American specialty tea brand

Capital Teas is an American specialty tea brand, founded in 2007 in Annapolis, Maryland, that offers premium loose tea and tea-related products. From 2007 through 2018, the company operated brick and mortar stores, peaking at 24 retails stores in eight states by late 2016. Two years later, the company shifted strategies. In October 2018, Anchor Beverages, Inc. took over the Capital Teas brand to operate exclusively in online and wholesale channels. In October 2024, the company entered into a sale transaction that relocated its operations to Fredericksburg, Virginia. In July 2025, the brand was sold to Nostos Brands, LLC, and relocated back to Annapolis, Maryland.

==History==
 Capital Teas was founded in 2007 by Peter and Manelle Martino. Manelle’s family has been involved in the tea industry for 5 generations starting with her great great grandfather Francis van Reyk. He planted one of the original tea estates in Sri Lanka in the late 1800’s.
The company expanded its footprint to 24 locations across the US with Peter Martino as the CEO and management team who mostly came from Teavana. Their rapid expansion into malls strategy proved unsuccessful due to a decline in mall foot traffic and high leases. The company was forced to shutter all locations but maintained its eCommerce presence.
The Capital Teas brand struggled under previous management and was sold in July 2025 to Manelle Martino. The Capital Teas brand is now owned and operated by her new company, Nostos Brands, LLC in Annapolis, MD.

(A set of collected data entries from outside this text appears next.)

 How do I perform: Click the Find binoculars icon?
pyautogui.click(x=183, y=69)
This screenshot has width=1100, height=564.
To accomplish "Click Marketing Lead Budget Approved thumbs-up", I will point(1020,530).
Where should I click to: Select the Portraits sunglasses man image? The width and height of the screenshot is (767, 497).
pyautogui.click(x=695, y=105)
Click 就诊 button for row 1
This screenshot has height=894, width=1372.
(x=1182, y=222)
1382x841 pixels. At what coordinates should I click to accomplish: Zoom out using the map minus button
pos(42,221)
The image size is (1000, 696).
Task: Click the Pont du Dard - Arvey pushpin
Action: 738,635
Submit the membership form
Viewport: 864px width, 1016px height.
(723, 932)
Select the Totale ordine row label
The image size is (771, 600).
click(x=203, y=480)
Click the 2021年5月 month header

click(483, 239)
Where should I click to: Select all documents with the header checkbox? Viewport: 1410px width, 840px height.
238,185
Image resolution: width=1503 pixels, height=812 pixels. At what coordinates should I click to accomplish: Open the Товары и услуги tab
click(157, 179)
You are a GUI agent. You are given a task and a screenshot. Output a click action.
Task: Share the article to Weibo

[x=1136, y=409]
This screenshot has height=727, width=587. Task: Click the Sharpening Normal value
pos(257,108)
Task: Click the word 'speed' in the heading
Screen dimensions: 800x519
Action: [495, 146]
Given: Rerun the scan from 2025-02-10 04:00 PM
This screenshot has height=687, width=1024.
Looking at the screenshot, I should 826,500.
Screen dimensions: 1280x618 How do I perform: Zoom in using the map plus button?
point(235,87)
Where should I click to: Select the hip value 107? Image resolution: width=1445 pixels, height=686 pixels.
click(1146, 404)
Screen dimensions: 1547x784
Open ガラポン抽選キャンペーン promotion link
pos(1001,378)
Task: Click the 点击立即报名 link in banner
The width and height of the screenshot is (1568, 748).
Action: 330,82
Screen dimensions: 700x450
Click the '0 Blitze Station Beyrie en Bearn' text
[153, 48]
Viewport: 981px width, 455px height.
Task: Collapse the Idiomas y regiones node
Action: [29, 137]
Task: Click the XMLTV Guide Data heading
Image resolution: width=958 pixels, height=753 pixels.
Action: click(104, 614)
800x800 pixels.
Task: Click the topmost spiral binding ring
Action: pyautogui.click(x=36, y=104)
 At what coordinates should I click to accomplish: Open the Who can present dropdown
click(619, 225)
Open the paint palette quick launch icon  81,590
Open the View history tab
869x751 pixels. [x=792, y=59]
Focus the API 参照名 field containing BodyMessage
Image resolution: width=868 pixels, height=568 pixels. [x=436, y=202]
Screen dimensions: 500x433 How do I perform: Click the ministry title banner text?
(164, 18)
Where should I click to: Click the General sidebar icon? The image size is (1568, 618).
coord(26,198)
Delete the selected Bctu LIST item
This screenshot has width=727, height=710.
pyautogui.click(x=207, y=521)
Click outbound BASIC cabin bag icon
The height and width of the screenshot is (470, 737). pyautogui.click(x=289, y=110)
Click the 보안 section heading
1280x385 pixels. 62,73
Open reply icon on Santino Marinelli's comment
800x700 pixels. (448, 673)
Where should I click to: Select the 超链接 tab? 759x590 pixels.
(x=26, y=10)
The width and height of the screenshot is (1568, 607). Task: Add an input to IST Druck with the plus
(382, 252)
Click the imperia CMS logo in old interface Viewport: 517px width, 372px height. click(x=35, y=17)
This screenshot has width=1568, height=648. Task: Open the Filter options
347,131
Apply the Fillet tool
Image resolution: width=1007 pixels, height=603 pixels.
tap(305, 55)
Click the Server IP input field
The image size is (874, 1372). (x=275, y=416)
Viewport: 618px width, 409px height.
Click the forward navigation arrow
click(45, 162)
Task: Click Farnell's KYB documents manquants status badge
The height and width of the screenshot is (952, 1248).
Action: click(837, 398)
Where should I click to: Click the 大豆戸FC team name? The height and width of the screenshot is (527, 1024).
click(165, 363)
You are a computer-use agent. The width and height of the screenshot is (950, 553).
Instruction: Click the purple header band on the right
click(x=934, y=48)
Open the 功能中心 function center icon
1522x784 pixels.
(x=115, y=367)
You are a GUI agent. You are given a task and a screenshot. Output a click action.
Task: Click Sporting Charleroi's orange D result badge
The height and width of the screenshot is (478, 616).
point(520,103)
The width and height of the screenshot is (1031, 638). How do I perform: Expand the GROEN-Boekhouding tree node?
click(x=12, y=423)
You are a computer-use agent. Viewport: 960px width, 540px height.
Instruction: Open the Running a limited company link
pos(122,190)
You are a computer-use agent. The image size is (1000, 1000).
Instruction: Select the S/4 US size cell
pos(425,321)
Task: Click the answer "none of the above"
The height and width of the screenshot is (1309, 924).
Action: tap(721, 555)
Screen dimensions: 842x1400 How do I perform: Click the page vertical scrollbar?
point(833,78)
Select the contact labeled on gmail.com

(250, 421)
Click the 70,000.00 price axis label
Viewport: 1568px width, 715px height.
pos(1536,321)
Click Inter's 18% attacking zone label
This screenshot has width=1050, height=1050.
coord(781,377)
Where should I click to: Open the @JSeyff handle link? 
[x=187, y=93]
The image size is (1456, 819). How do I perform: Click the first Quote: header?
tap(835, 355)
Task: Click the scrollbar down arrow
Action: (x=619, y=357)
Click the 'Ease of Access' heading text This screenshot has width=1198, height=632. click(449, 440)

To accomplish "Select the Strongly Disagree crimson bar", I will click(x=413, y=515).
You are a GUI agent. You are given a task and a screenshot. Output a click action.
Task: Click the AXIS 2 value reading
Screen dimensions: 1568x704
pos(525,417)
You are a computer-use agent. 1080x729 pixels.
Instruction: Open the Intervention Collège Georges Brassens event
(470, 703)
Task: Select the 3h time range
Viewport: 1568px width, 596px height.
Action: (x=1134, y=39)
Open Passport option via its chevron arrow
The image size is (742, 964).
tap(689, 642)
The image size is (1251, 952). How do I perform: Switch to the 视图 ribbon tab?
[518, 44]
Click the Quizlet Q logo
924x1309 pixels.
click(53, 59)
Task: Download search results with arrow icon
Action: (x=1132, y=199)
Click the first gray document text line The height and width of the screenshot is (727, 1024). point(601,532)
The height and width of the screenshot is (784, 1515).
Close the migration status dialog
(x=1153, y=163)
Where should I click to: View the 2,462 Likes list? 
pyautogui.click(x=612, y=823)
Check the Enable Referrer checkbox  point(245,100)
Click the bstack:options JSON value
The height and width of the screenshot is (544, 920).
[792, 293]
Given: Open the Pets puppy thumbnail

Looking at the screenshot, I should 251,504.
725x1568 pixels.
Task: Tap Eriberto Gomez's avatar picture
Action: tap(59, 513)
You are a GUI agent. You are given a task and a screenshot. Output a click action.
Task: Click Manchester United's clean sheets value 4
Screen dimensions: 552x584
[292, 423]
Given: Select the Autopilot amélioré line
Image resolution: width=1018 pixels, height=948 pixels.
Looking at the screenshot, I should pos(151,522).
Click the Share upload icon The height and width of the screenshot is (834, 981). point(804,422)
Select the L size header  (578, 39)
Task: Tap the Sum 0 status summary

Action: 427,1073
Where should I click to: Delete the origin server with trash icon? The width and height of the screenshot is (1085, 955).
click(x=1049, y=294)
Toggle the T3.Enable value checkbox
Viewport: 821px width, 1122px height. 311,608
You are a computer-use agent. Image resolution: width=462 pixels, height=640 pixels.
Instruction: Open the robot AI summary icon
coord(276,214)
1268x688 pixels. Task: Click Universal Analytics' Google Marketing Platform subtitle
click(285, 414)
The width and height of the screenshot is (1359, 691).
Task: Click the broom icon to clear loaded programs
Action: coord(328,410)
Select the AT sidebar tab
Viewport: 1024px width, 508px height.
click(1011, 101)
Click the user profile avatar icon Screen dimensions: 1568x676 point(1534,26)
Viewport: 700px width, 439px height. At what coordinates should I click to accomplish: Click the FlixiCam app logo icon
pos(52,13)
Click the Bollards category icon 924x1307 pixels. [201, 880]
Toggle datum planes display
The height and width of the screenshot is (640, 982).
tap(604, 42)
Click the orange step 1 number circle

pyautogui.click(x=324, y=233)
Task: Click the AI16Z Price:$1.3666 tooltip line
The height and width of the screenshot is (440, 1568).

Capital Teas has been recognized as an innovator in the tea industry with products such as their tea and alcohol infusions including Tea Lager Beer Enhancers and Vino Teano Wine Mixers.

==Products==
The signature teas of the Capital Teas brand include Capital Breakfast, Annapolis Treasures, Chesapeake Sunrise, Turmeric Ginger, Island Mango, and Roasted Almond. The majority of the teas sold under the Capital Teas brand are USDA-certified organic, and nearly all its teas contain only natural ingredients.